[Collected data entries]

•••

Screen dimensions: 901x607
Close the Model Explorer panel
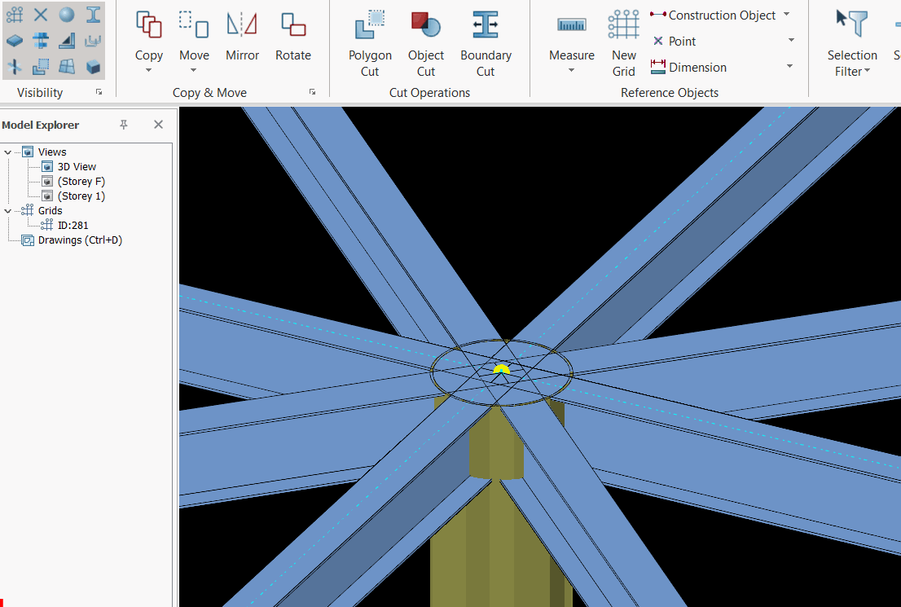point(159,125)
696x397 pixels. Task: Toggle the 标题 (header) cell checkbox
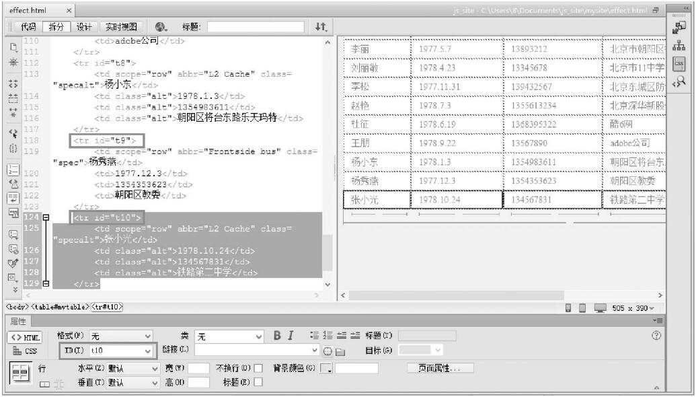point(258,382)
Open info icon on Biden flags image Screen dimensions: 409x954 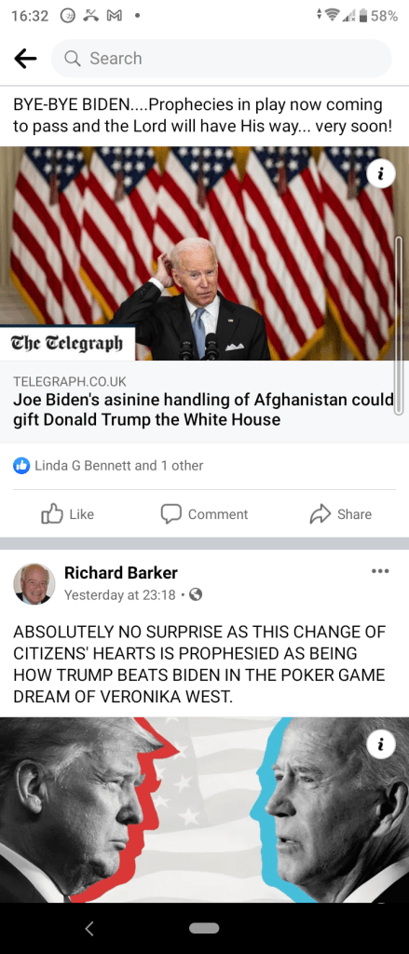(382, 174)
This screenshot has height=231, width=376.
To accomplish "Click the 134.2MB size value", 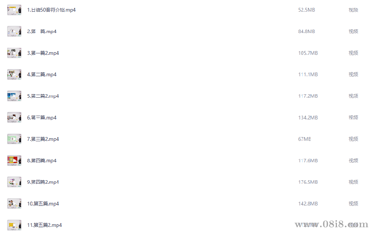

•••

TO DO: From the line containing "This screenshot has height=231, width=376." down to the last line of the entries above, retype each line exactly as it stands, but skip the pictures.

RESPONSE TO THIS TASK:
This screenshot has height=231, width=376.
To accomplish "Click the 134.2MB size value", 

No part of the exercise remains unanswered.